Simon Property makes hostile $10-billion offer for General Growth Properties

17 Feb 2010

Simon Property Group Inc. (Simon), the largest public real estate company and mall owner in the US, yesterday made a hostile $10 billion offer to bankrupt rival General Growth Properties Group Inc. (GGP).

In April 2009, Chicago-based GGP had along with 166 of its properties filed for the largest real estate bankruptcy in US history after reeling under $27.3 billion debt, after going on a massive expansion drive on cheap credit, before the onset of the financial market collapse.

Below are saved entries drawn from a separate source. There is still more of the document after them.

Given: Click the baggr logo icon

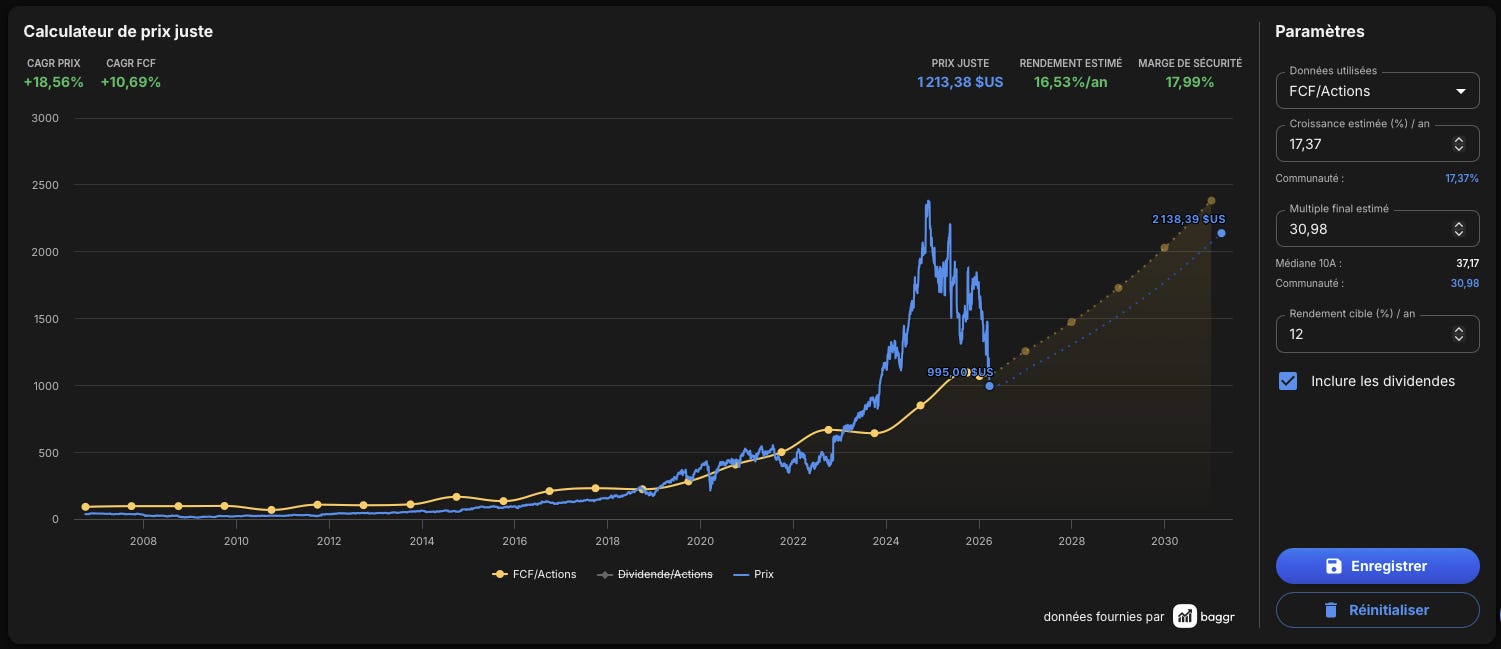Looking at the screenshot, I should [x=1184, y=616].
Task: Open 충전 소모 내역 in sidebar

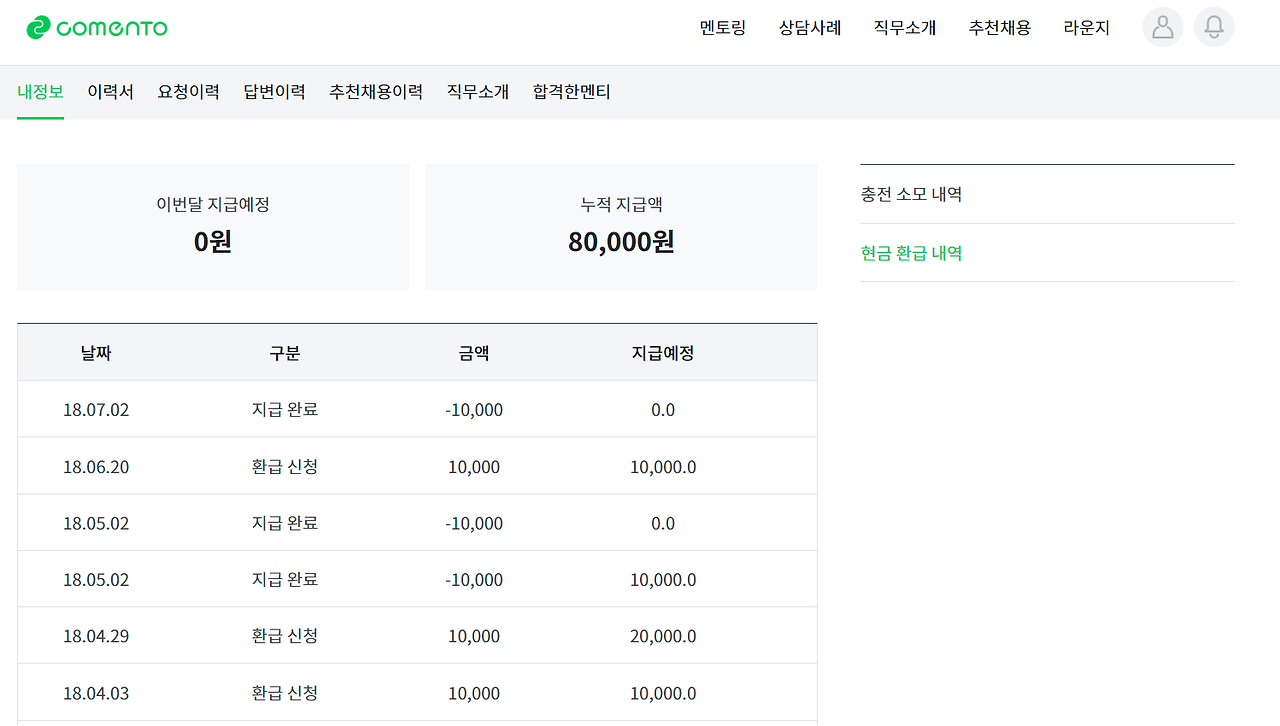Action: [x=911, y=194]
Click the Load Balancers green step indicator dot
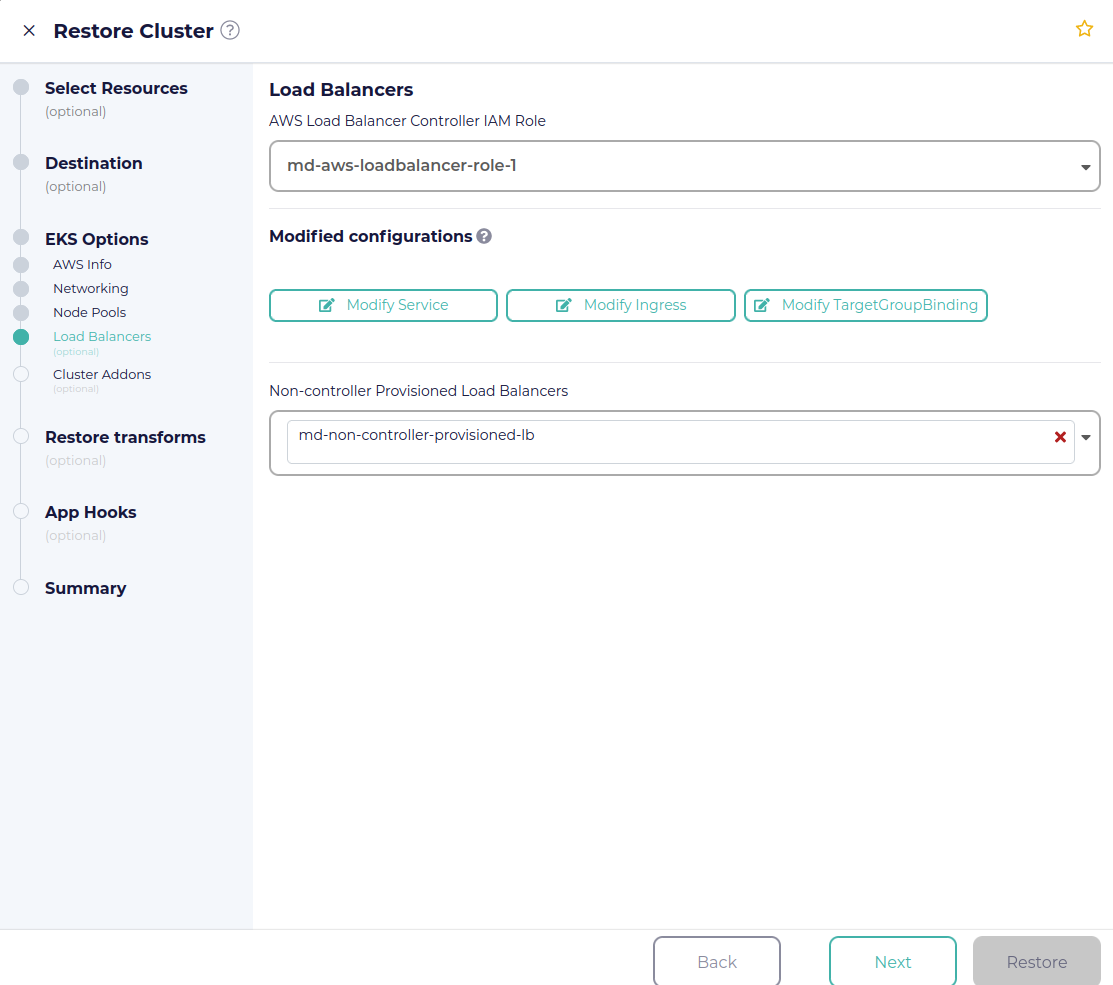1113x985 pixels. (22, 337)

Indianapolis, Indiana-based Simon, an S&P 500 company and owner of more than 300 malls in the US, said that it had made an offer on 8 February, but GGP's board or its advisors failed to make a "substantive response," and hence had to go public with its offer.

In a letter written by David Simon, chairman and CEO of Simon to the board of GGP yesterday, Simon will offer to repay $7 billion to GGP's unsecured creditors and approximately $3 billion to its shareholders.

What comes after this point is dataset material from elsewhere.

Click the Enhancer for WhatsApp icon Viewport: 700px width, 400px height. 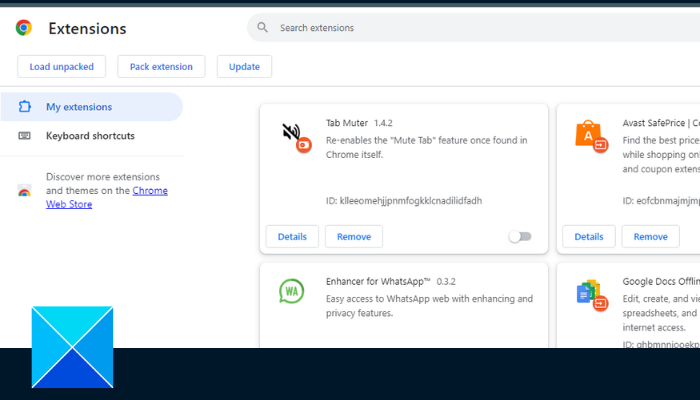tap(292, 291)
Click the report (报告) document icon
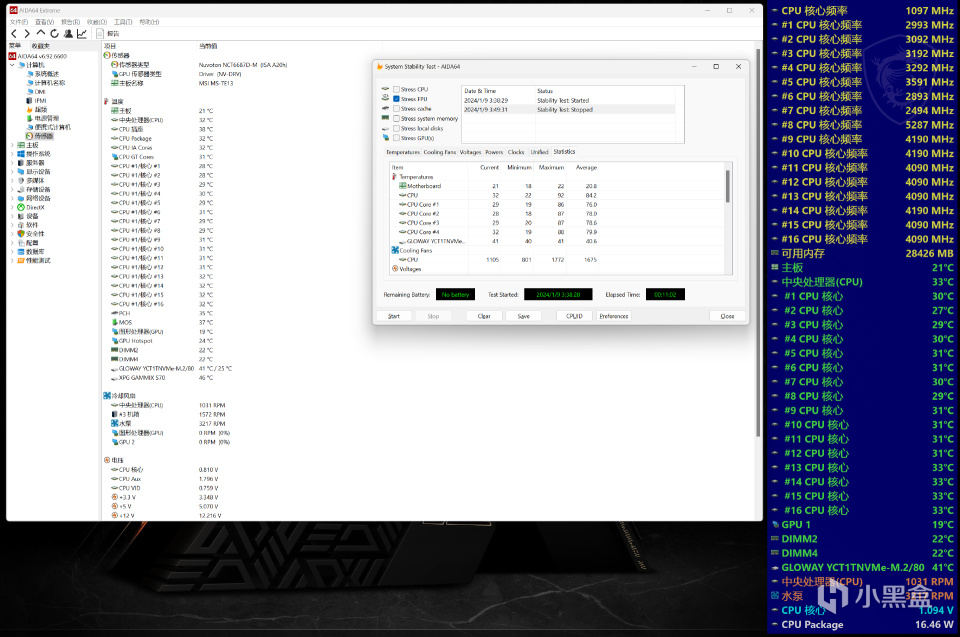Screen dimensions: 960x637 [100, 33]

Simon said that GGP shareholders would receive $6 a share in cash and $3 a share in other assets, and added that it was prepared to offer its own equity instead of cash for those shareholders or creditors who would prefer stock to cash.

GGP shareholders would receive more than $9.00 per GGP share, a 21.9 per cent discount to the company's trading price Tuesday, but news of the hostile bid sent GGP's stock up by 17.5 per cent to $11.03 yesterday.